Your Art Cart proposal makes me think of experiences I had many years ago (and continents away) watching Chinese street opera. Think of a traveling troupe setting up a temporary stage in a field for a few summer nights, with food vendors crowding alongside. As Portland's food cart culture has flourished, I've thought that those "cart pods" that serve the late-night market ought to have small stages for buskers--or, better yet, a place where a shadow-puppet theater could set up and put on a show. Imagine a string quartet doing the same. (Forget about noise ordinances and rain while doing this imagining).

Barry Johnson said...

Hah! Yes, my imagination has ignored certain critical issues, though I attempted to allow for some of them with "all-weather acoustic shell." But yeah, at least a busker stage. In some ways it's surprising that hasn't occurred. Another source for me was Peter Brook's experiments w/ bringing theater to rural, 3rd World audiences.

MightyToyCannon said...

All this talk about Art Carts and Food Carts brings me back to a thought I had recently: What's going on with the Portland Public Market plan? (www.portlandpublicmarket.com)

Has that vision been disrupted (to use terminology from the Arts Summit) by the explosion of food carts and farmer's markets over the past 2-3 years? (Rhetorical question alert: The answer is "Yes!").

When the idea was first floated, I loved the idea of a central site selling produce and prepared foods by a variety of vendors. Such a place could also provide room for cultural events that are accessible and engaging. Now we have both food carts and farmers markets spread all over town (as well as cart "pods" with shared covered eating areas, etc.), which is maybe an even cooler outcome. The distributed model seems more democratic in its accessibility, even if it doesn't lead to a Pikes Place type of tourist attraction. Not to get all Free Market Capitalist about it, but I also like that we got all these farmer's markets and food carts without a whole lot of centralized planning and bureaucracy (though I suspect that there are a few local politicos who will claim credit).

Barry Johnson said...

I think you're right. The idea for the Public Market was overtaken by a multitude of on-the-ground developments.

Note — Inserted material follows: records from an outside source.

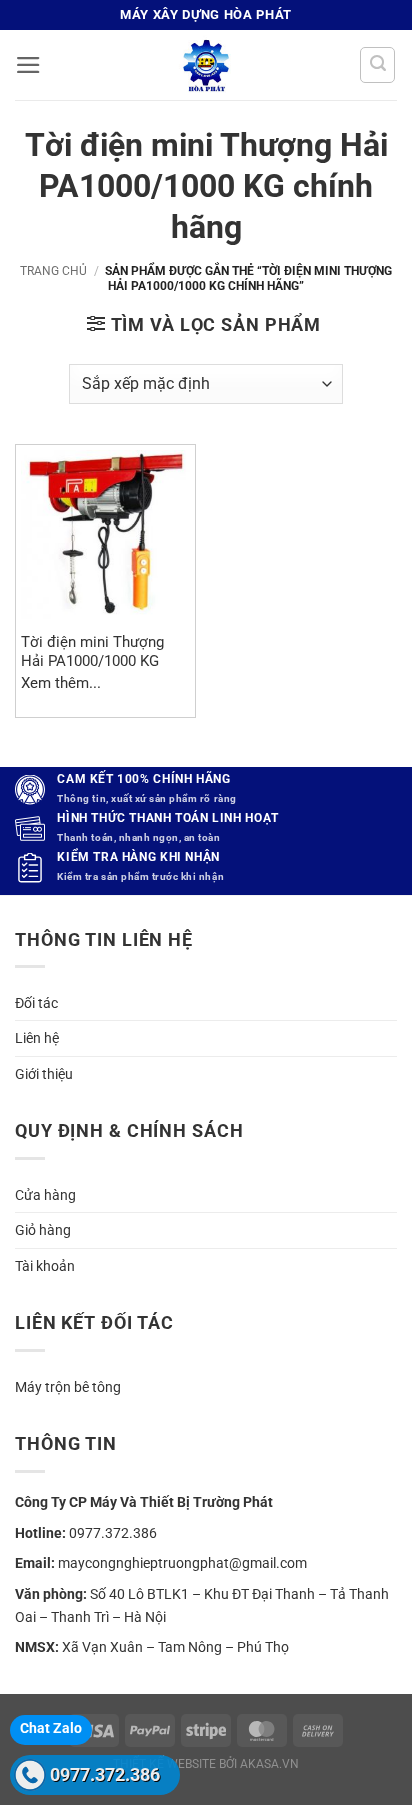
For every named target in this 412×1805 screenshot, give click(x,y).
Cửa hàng (45, 1195)
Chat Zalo (51, 1728)
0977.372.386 (105, 1774)
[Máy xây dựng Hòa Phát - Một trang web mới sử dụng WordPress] (206, 65)
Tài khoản (45, 1266)
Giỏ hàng (43, 1230)
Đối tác (36, 1003)
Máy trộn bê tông (68, 1387)
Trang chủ (53, 271)
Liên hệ (37, 1038)
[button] (28, 65)
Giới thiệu (44, 1074)
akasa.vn (269, 1764)
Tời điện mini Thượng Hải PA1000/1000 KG (92, 651)
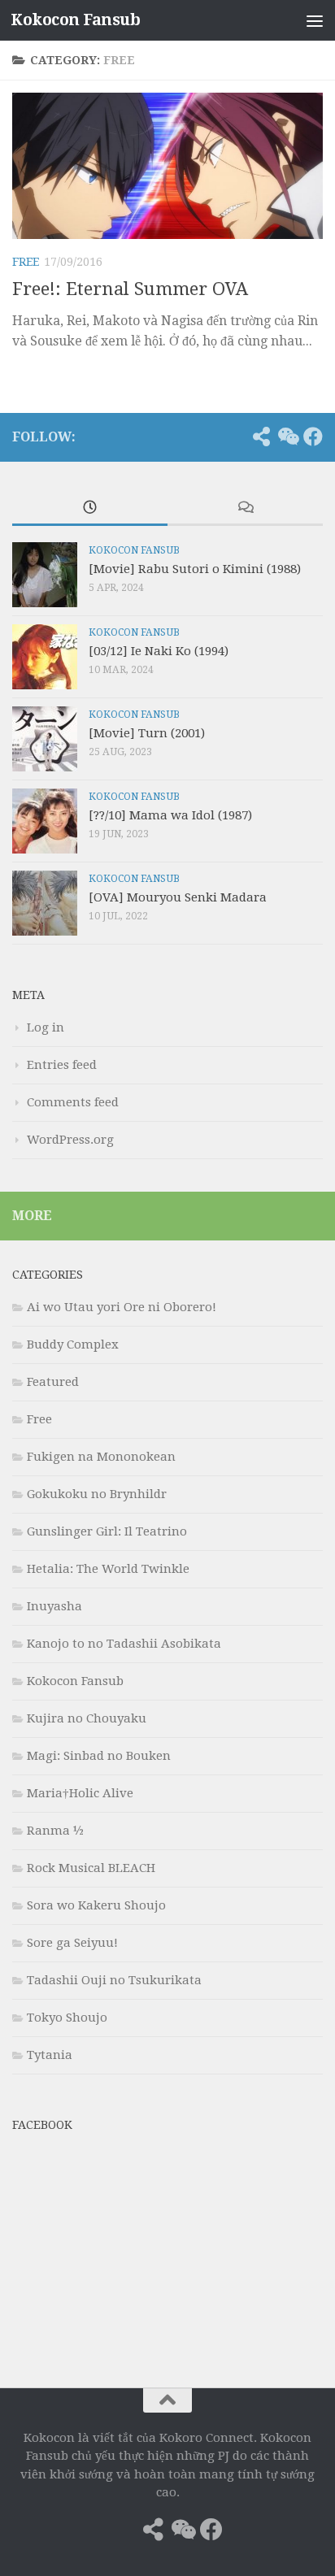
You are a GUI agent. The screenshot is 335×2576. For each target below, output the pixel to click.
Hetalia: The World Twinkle (108, 1569)
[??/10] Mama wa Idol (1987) (170, 815)
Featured (53, 1382)
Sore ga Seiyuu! (72, 1942)
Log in (45, 1027)
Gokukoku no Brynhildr (97, 1494)
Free (25, 261)
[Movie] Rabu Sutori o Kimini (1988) (195, 569)
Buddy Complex (73, 1344)
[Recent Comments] (245, 508)
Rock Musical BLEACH (91, 1868)
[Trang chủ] (235, 436)
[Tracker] (261, 436)
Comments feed (73, 1102)
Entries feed (62, 1065)
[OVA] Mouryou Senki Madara (178, 897)
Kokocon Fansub (75, 20)
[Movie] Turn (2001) (147, 733)
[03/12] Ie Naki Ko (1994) (158, 651)
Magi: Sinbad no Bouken (99, 1755)
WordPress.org (70, 1139)
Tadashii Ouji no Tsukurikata (114, 1980)
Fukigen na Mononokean (101, 1456)
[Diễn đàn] (287, 436)
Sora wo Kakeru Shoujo (96, 1905)
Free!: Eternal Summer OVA (130, 289)
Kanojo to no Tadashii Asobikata (124, 1643)
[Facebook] (313, 436)
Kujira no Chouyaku (86, 1718)
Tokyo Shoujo (67, 2017)
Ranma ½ (55, 1830)
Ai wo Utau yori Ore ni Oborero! (121, 1307)
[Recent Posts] (90, 508)
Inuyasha (54, 1606)
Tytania (49, 2055)
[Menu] (314, 20)
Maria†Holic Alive (80, 1793)
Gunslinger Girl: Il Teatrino (107, 1531)
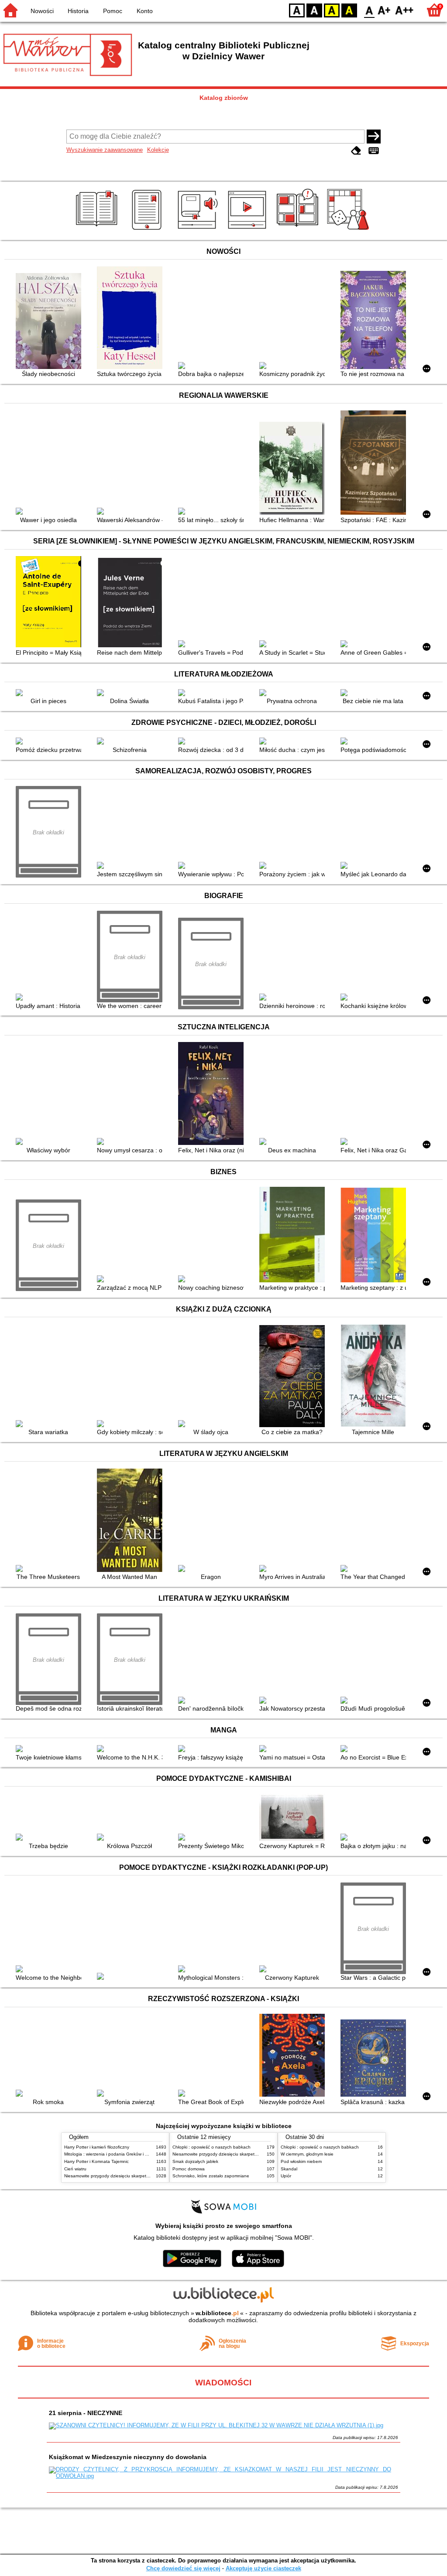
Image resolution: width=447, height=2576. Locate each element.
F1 (384, 10)
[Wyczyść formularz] (356, 150)
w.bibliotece (217, 2313)
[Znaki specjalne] (374, 150)
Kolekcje (158, 150)
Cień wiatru (75, 2168)
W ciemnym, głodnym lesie (307, 2154)
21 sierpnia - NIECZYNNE (85, 2412)
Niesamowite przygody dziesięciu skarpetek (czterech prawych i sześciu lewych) (143, 2175)
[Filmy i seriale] (248, 229)
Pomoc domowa (188, 2168)
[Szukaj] (374, 136)
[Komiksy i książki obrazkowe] (298, 229)
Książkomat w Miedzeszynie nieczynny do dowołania (127, 2456)
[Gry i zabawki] (349, 229)
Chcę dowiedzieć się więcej (183, 2568)
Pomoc (112, 10)
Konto (145, 10)
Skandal (289, 2168)
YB (332, 10)
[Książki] (98, 229)
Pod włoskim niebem (301, 2161)
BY (349, 10)
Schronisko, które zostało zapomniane (210, 2175)
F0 (369, 10)
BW (314, 10)
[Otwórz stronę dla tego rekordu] (51, 322)
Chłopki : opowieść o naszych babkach (211, 2147)
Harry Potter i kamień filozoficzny (96, 2147)
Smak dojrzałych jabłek (195, 2161)
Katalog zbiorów (223, 97)
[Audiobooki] (198, 229)
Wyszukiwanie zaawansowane (104, 150)
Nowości (42, 10)
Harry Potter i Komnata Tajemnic (96, 2161)
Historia (78, 10)
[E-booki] (148, 229)
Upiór (286, 2175)
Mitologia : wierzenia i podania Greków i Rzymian (113, 2154)
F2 (404, 10)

Some of those may have had indirect public subsidies, but for the part I think they bubbled up from producers. I'd like to read a good account of the management of the markets and how it has evolved over time as they've become more successful, now that I think about it.

But as an abstract proposition, yes, avoiding the command and control structure of local governments in this case was probably a good thing: encouraging more participation than otherwise, avoiding the choice of winners and loser (those who get stalls and those who don't), establishing them closer to their users, etc. I would have favored using the government lever, however, if the current scene had failed to materialize in a timely fashion, because the public good is so obvious. (And that's why I don't mind indirect subsidies, too.)

Patrick said...

On the subject, have you come across these "Roadside Culture Stands"? Pop-up produce and art vending in under-served communities.

http://www.wormfarminstitute.org/WFroadside.html

Barry Johnson said...

Patrick, I just knew someone must have done something in this regard. Making the carts themselves little works of art is part of the idea, too. Thanks for the great link. And I'm also glad they are using "cultureshed," too.